I've had a run-in with suicide around a year ago, during a heavy depression, and often considered it throughout middle school and high school. Depression is co-morbid with many other conditions (AvPD and Social Anxiety aren't exceptions, understandably), and is associated with suicide.
Meh, I still get the thoughts from time to time. More or less, it's actually along the lines of: "I don't like living like this." I heard a while ago that most people that want to die don't really want to die. They just want out of the current mess they're in, which to them doesn't seem will ever go away. That's kind of this. I hate my life right now, and it's hard to consider it'll get better. Since I'm not convinced it'll get better, nor do I know how, I still don't want to die necessarily. Rather, I'd instead like to just sleep for a few years, "wake me up when it gets better."

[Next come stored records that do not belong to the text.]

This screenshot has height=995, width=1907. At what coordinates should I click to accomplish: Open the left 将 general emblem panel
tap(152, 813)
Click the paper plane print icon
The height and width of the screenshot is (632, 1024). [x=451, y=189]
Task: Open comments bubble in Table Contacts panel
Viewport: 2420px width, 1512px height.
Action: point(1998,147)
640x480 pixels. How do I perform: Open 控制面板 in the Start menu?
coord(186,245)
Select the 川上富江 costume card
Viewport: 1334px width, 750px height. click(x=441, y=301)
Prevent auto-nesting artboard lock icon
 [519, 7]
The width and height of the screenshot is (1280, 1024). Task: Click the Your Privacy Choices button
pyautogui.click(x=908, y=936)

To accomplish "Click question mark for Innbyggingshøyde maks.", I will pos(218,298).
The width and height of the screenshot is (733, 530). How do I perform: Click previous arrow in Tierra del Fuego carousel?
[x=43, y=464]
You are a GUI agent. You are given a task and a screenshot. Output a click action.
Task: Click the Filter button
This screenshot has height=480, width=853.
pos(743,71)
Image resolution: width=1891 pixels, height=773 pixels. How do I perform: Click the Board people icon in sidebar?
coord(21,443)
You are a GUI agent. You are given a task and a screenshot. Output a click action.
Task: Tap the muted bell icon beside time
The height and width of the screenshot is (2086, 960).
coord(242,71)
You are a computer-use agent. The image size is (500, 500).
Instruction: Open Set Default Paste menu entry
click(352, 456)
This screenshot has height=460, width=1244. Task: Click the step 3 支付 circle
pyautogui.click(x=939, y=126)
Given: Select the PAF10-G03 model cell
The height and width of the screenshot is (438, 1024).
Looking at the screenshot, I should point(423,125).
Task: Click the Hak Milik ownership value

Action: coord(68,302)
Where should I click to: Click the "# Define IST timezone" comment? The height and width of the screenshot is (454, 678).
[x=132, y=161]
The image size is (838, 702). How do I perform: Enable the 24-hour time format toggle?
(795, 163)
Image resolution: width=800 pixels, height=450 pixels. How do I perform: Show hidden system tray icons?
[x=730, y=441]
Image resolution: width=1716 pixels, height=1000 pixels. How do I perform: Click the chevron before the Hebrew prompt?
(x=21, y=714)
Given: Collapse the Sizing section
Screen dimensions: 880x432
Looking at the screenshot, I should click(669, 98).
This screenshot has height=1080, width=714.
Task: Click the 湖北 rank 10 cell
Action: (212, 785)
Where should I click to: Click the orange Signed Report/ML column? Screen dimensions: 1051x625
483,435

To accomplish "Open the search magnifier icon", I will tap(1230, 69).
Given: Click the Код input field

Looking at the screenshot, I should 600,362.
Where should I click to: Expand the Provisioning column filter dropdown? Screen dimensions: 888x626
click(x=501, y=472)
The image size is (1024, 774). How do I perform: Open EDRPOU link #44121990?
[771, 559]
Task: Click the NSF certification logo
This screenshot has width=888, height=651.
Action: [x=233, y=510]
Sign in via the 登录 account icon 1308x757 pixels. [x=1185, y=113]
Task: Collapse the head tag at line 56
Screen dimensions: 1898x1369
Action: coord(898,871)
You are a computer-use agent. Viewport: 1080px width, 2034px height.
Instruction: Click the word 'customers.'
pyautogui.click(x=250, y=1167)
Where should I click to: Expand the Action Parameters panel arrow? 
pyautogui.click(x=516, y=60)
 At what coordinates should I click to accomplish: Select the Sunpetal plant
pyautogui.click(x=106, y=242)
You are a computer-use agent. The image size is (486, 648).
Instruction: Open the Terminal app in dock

I know that's not the thing to do, but as for actually getting better... I'll get back to you on that when I figure it out.
As for saying that suicide is selfish, I'm not sure it's completely fair to say it's only a selfish act. When someone is so clinically depressed, all that's on their mind is death and getting away from life. They're not trying to hurt those who love them; the contrary, many who commit suicide are convinced that those who love them would be better off without them. Suicide's just irrational like that.